Investigating BPH Complications
Benign prostatic hyperplasia (BPH) is a common condition that affects the quality of life of aging men. It can lead to complications such as urinary retention, urinary tract infections, hematuria, and bladder stone formation. BPH prevalence increases with age, with more than 80% of patients over the age of 70 affected. Interestingly, older male patients are also more significantly affected by COVID-19.
This study aimed to investigate how SARS-CoV-2 infection might affect male LUTS associated with BPH. Previous research included small-scale case series and observational studies that hinted at a connection between COVID-19 and worsening male LUTS. However, this new research contributes to our understanding by using large-scale real-world data to explore the correlation between SARS-CoV-2 infection and BPH outcomes.
The research began with 192,435 male patients prescribed alpha-blocker monotherapy in Hong Kong's public healthcare system in 2021. After applying the necessary exclusion criteria, 17,986 patients were included in the final analysis, with 8,993 patients in each group. Before propensity score matching, there were some imbalances between the two groups, which were corrected after matching.
The results of the study revealed statistically significant differences in the incidence of primary outcomes between the two groups. Patients infected with SARS-CoV-2 had significantly higher rates of urinary retention, hematuria, clinical UTIs, bacteriuria, and the addition of 5ARIs for combination therapy during follow-up.

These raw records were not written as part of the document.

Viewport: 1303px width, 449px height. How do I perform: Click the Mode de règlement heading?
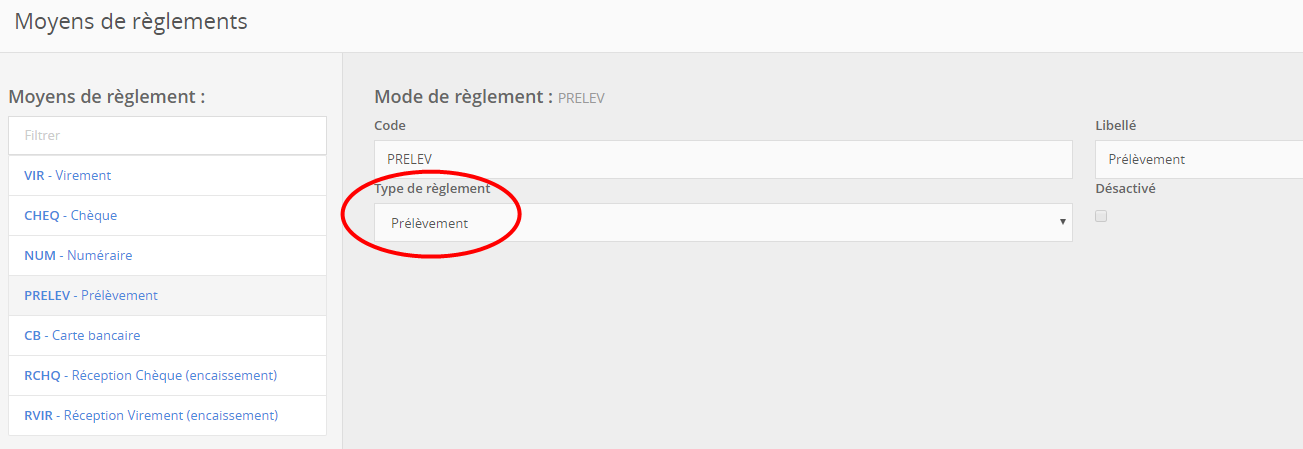(463, 97)
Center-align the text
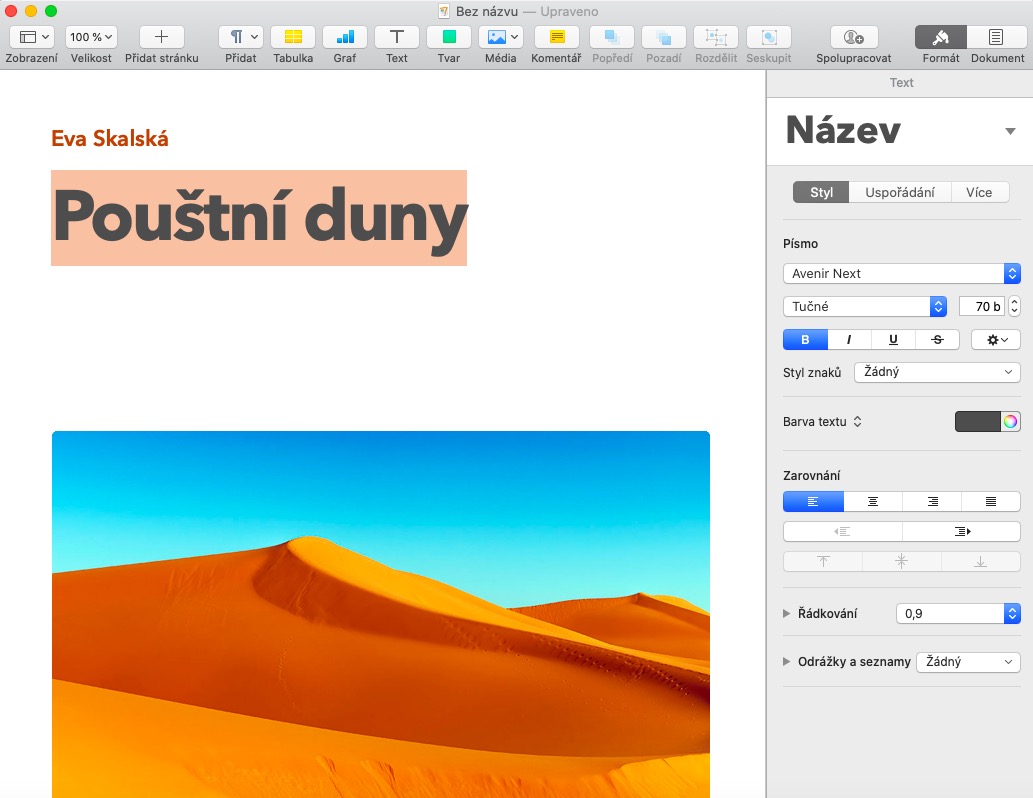The width and height of the screenshot is (1033, 798). (872, 502)
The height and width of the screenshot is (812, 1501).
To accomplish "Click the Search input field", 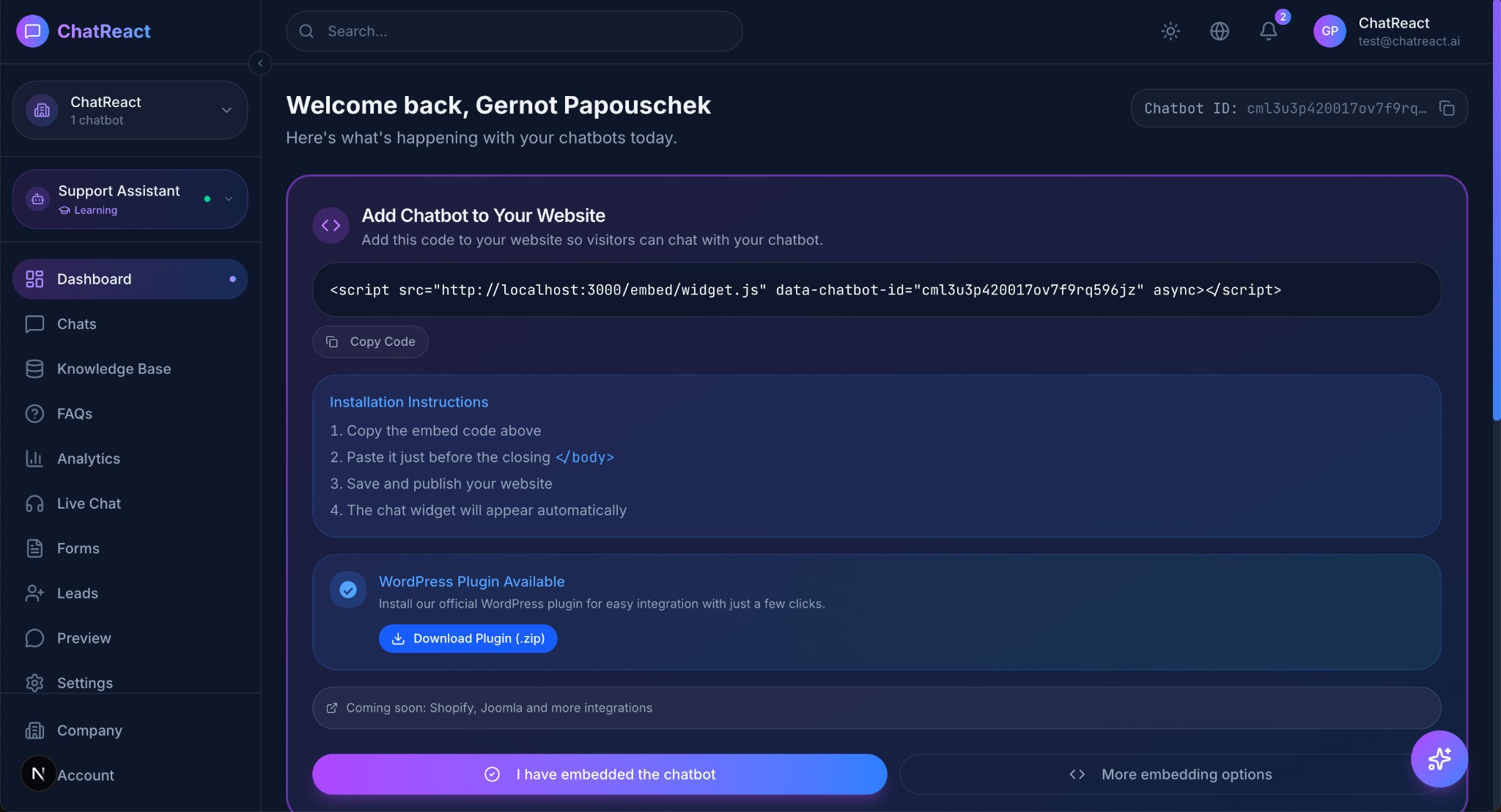I will [513, 31].
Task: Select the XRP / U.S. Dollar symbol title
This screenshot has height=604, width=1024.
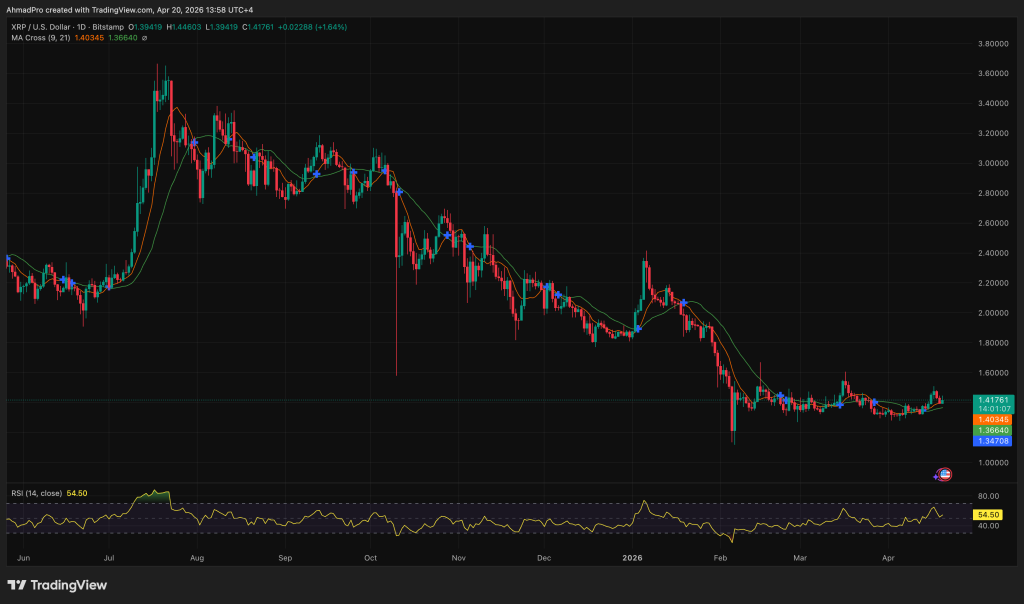Action: click(x=40, y=26)
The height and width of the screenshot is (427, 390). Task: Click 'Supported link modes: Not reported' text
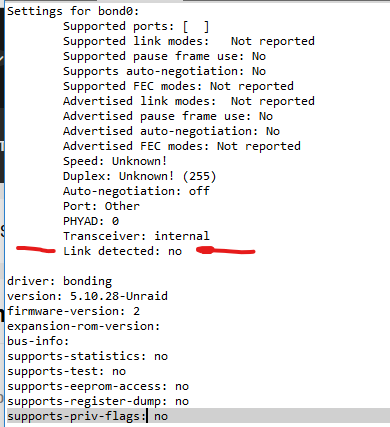click(189, 41)
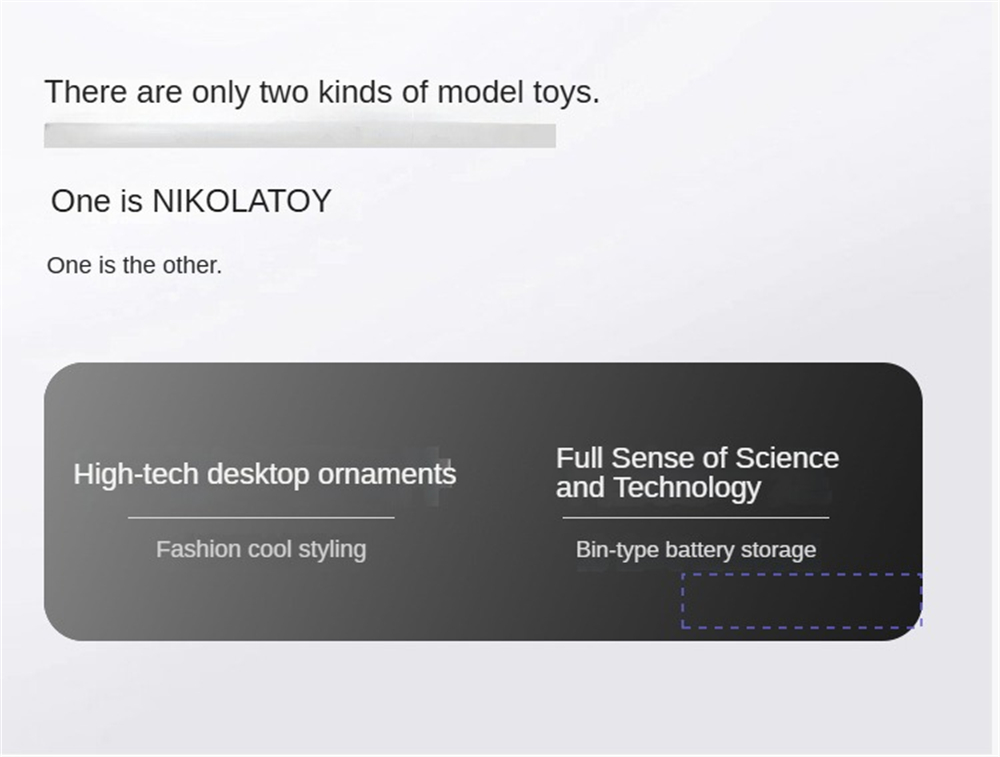This screenshot has height=757, width=1000.
Task: Click the divider line above 'Bin-type battery storage'
Action: (696, 518)
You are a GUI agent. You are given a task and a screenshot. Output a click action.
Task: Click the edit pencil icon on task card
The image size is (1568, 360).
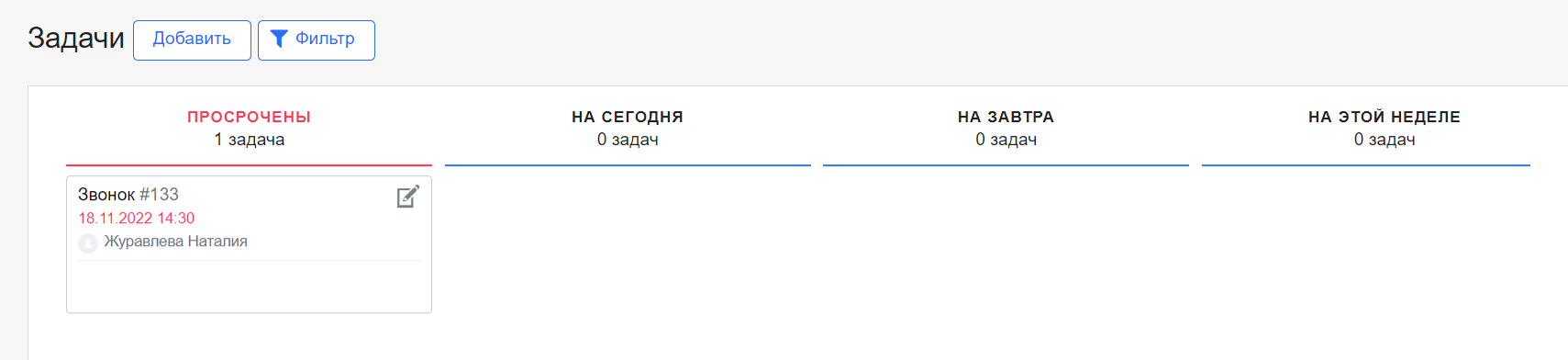[x=408, y=197]
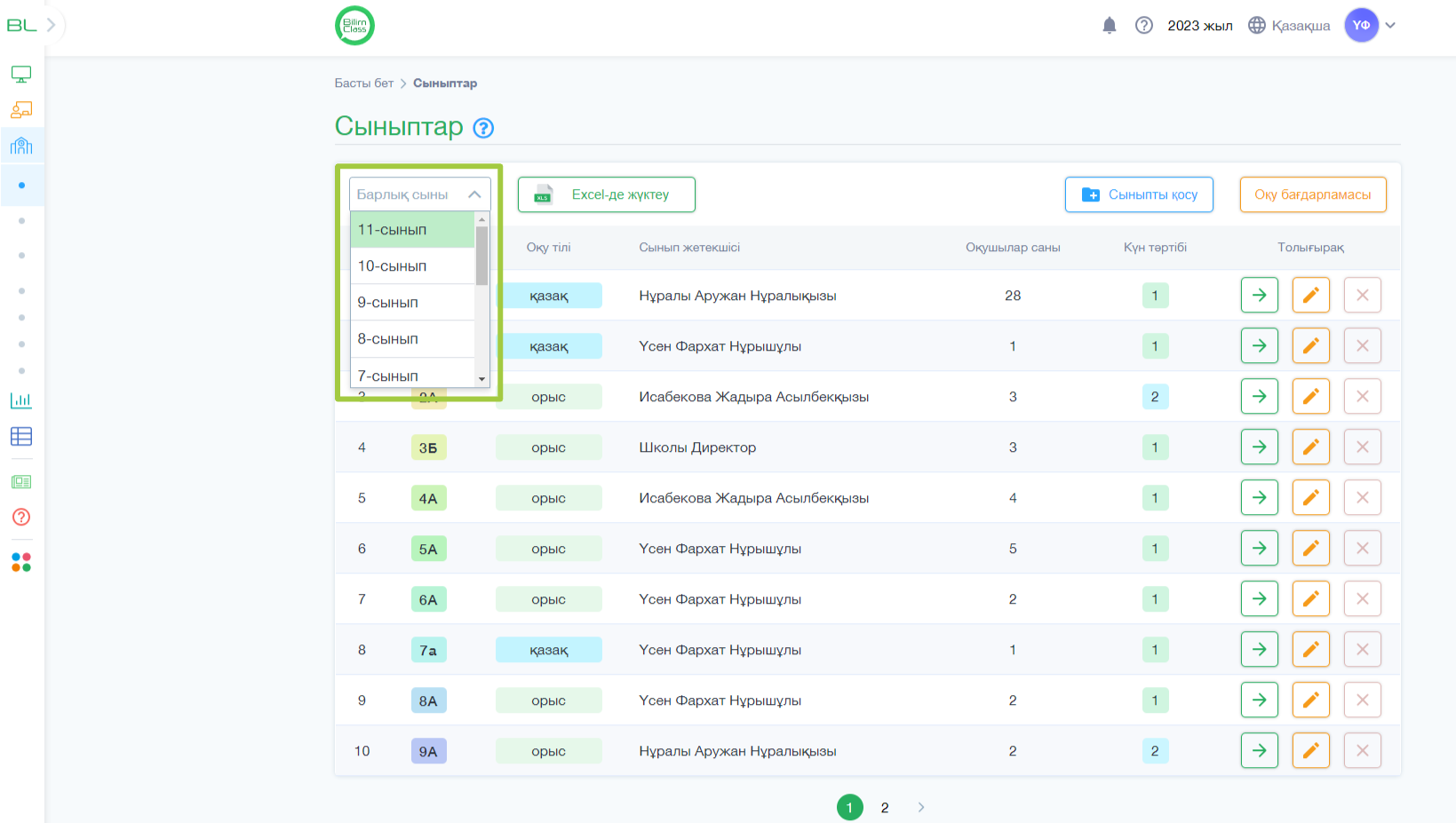The image size is (1456, 823).
Task: Open class 5A details arrow button
Action: pyautogui.click(x=1259, y=549)
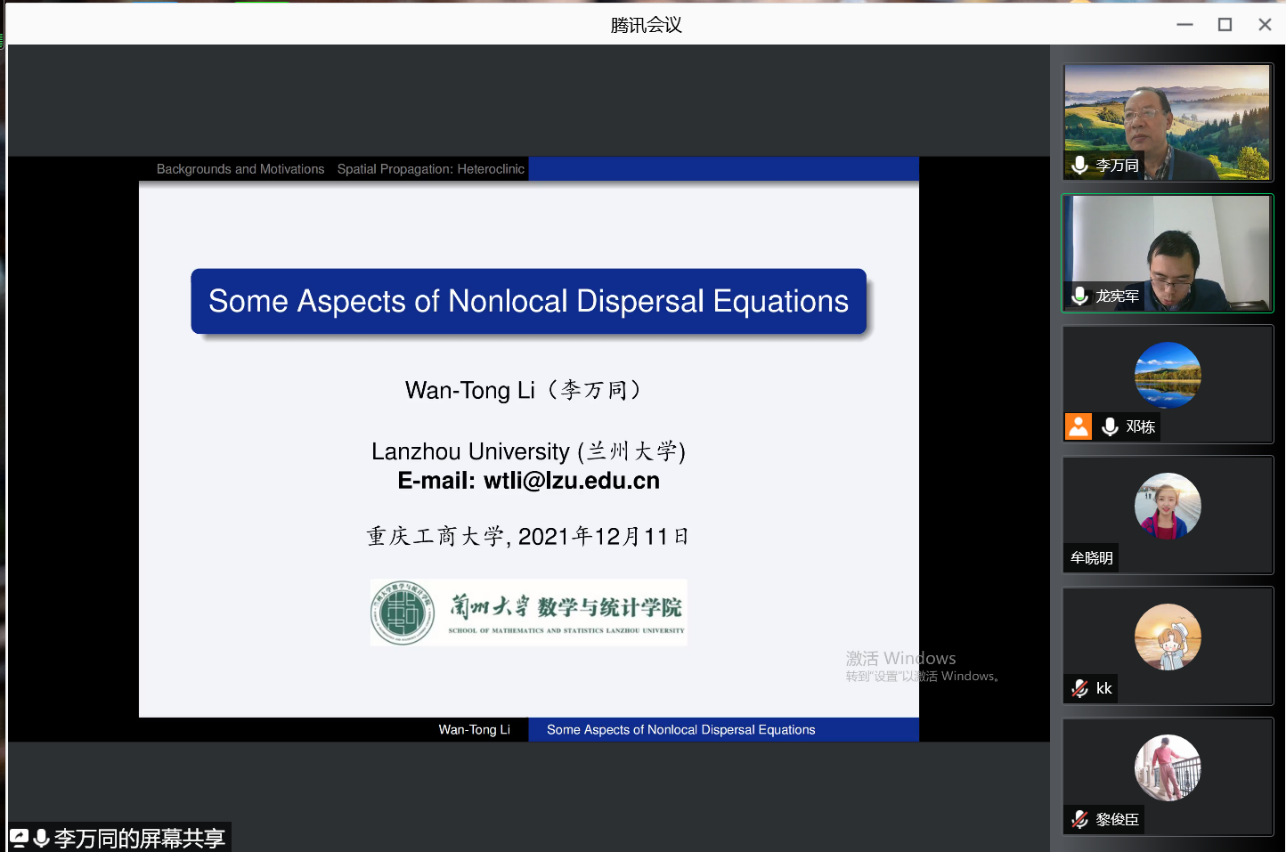Select 龙宪军's highlighted video tile
This screenshot has height=852, width=1286.
click(x=1167, y=253)
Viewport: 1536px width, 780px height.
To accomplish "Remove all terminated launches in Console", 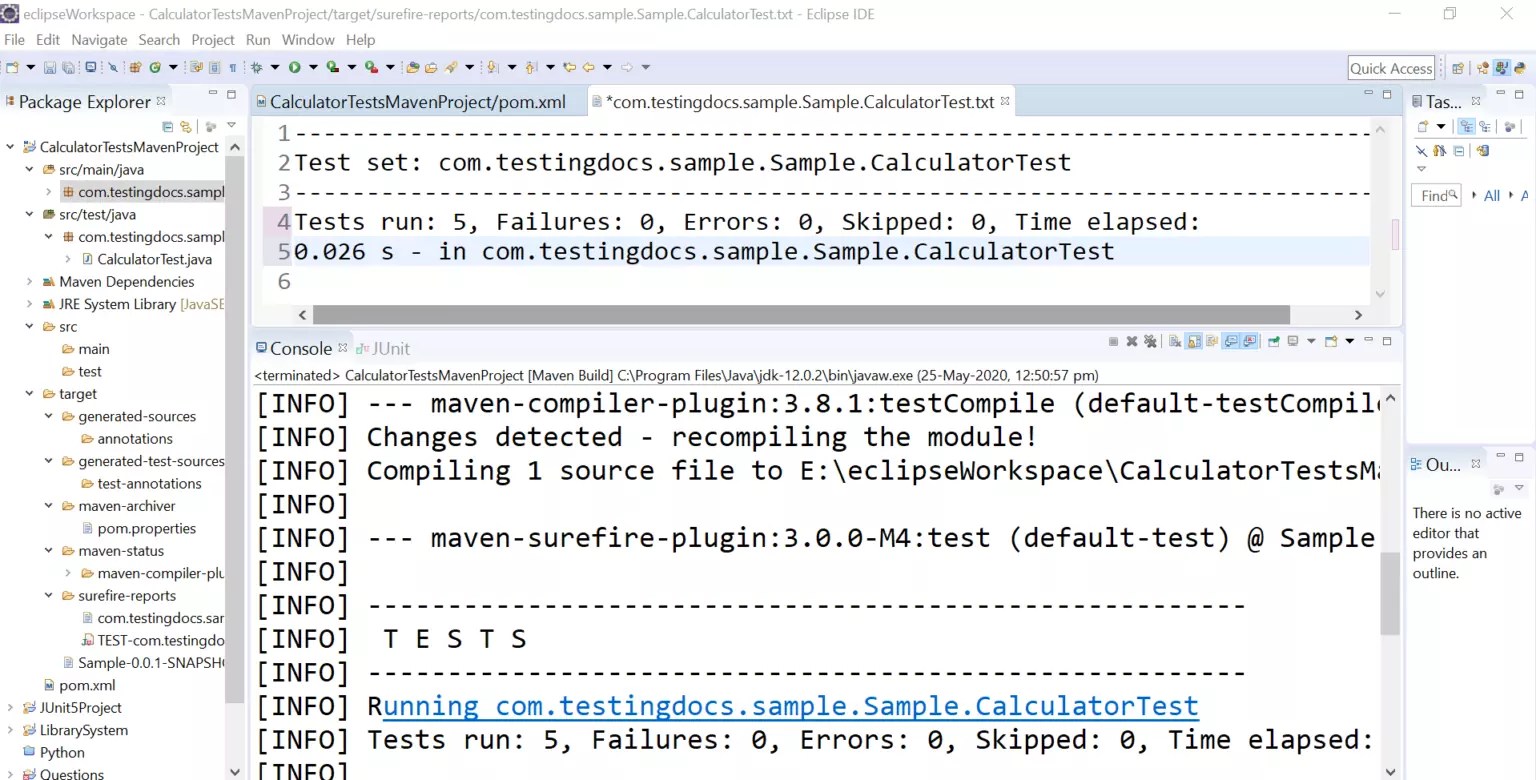I will (1151, 341).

These findings indicated that SARS-CoV-2 infection was associated with a higher risk of BPH complications, including a 5.31-fold risk for urinary retention, a 3.30-fold risk for hematuria, a 2.90-fold risk for clinical UTI, and a 4.58-fold risk for bacteriuria.
Subgroup analysis, stratified by age, consistently demonstrated higher incidence of BPH complications and outcomes in SARS-CoV-2 patients across various age groups, with the exception of younger patients. The incidence of these BPH-related outcomes increased with age, mirroring the known age-related progression of BPH.
Notably, even patients with asymptomatic or mild COVID-19 infection, which represents the majority of cases, exhibited an increased risk of BPH complications. The research also suggested that concomitant psychological and environmental stress during a SARS-CoV-2 infection could contribute to lower urinary tract dysfunction.
This study offers valuable insights into the connection between SARS-CoV-2 infection and male prostate health. It is evident that the virus can exacerbate benign prostatic hyperplasia, leading to complications such as urinary retention, urinary tract infections, hematuria, and the addition of combination therapy. Importantly, these effects are observed regardless of the severity of the COVID-19 infection.
While this study has limitations, such as its retrospective nature and relatively short follow-up duration, it highlights the significance of understanding the urological manifestations of SARS-CoV-2 in male patients. Clinicians should be aware of the higher incidence of BPH complications among COVID-19 patients and the fact that these complications can occur even in asymptomatic cases. Further research with longer follow-up periods is needed to explore the long-term effects and potential interventions for individuals affected by this unique relationship between SARS-CoV-2 and male prostate health.
The study findings were published in the peer reviewed Journal of Internal Medicine.